- Task goal
Everything in the records should be repeated exactly, down to the last character.
Segment Start: Data shown
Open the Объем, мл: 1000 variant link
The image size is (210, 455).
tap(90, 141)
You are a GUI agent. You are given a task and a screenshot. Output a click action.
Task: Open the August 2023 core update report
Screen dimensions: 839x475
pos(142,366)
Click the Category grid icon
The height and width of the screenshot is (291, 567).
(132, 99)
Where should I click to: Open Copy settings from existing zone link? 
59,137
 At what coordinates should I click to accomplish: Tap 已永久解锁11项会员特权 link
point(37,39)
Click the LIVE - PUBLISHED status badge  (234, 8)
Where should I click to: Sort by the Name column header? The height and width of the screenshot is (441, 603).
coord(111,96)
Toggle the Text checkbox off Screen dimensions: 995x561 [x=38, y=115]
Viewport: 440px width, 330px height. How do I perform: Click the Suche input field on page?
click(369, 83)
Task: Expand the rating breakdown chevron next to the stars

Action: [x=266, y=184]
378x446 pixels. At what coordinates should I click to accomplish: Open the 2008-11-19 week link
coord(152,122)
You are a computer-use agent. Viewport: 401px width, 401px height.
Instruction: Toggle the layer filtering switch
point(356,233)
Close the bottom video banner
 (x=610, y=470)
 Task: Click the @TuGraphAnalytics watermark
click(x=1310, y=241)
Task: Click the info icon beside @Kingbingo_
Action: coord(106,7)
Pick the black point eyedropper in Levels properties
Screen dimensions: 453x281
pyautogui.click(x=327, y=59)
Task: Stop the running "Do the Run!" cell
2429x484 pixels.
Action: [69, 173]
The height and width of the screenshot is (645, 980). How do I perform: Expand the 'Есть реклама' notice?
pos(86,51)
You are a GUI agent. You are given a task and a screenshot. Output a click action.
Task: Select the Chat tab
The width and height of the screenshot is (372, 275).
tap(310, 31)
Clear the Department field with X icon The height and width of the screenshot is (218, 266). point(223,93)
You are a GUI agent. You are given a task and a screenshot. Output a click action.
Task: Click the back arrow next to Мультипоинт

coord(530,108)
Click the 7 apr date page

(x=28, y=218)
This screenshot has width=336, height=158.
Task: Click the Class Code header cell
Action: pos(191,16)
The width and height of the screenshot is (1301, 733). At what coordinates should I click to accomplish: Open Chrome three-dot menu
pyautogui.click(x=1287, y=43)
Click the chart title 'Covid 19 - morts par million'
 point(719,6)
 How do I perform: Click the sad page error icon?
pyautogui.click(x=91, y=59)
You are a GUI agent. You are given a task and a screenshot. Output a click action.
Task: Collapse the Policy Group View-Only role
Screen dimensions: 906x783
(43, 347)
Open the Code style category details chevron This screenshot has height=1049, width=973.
Segment End: Data shown
- Solution to this exercise
Open the Объем, мл: 1000 variant link
The image size is (210, 455).
tap(90, 141)
You are a GUI agent. You are given a task and a screenshot. Output a click action.
Task: Open the August 2023 core update report
Screen dimensions: 839x475
pos(142,366)
Click the Category grid icon
The height and width of the screenshot is (291, 567).
(132, 99)
Where should I click to: Open Copy settings from existing zone link? 
59,137
 At what coordinates should I click to accomplish: Tap 已永久解锁11项会员特权 link
point(37,39)
Click the LIVE - PUBLISHED status badge  (234, 8)
Where should I click to: Sort by the Name column header? The height and width of the screenshot is (441, 603).
coord(111,96)
Toggle the Text checkbox off Screen dimensions: 995x561 [x=38, y=115]
Viewport: 440px width, 330px height. How do I perform: Click the Suche input field on page?
click(369, 83)
Task: Expand the rating breakdown chevron next to the stars

Action: [x=266, y=184]
378x446 pixels. At what coordinates should I click to accomplish: Open the 2008-11-19 week link
coord(152,122)
You are a computer-use agent. Viewport: 401px width, 401px height.
Instruction: Toggle the layer filtering switch
point(356,233)
Close the bottom video banner
 (x=610, y=470)
 Task: Click the @TuGraphAnalytics watermark
click(x=1310, y=241)
Task: Click the info icon beside @Kingbingo_
Action: coord(106,7)
Pick the black point eyedropper in Levels properties
Screen dimensions: 453x281
pyautogui.click(x=327, y=59)
Task: Stop the running "Do the Run!" cell
2429x484 pixels.
Action: [69, 173]
The height and width of the screenshot is (645, 980). How do I perform: Expand the 'Есть реклама' notice?
pos(86,51)
You are a GUI agent. You are given a task and a screenshot. Output a click action.
Task: Select the Chat tab
The width and height of the screenshot is (372, 275).
tap(310, 31)
Clear the Department field with X icon The height and width of the screenshot is (218, 266). point(223,93)
You are a GUI agent. You are given a task and a screenshot. Output a click action.
Task: Click the back arrow next to Мультипоинт

coord(530,108)
Click the 7 apr date page

(x=28, y=218)
This screenshot has width=336, height=158.
Task: Click the Class Code header cell
Action: pos(191,16)
The width and height of the screenshot is (1301, 733). At what coordinates should I click to accomplish: Open Chrome three-dot menu
pyautogui.click(x=1287, y=43)
Click the chart title 'Covid 19 - morts par million'
 point(719,6)
 How do I perform: Click the sad page error icon?
pyautogui.click(x=91, y=59)
You are a GUI agent. You are given a task and a screenshot. Output a click action.
Task: Collapse the Policy Group View-Only role
Screen dimensions: 906x783
(43, 347)
Open the Code style category details chevron This screenshot has height=1049, width=973.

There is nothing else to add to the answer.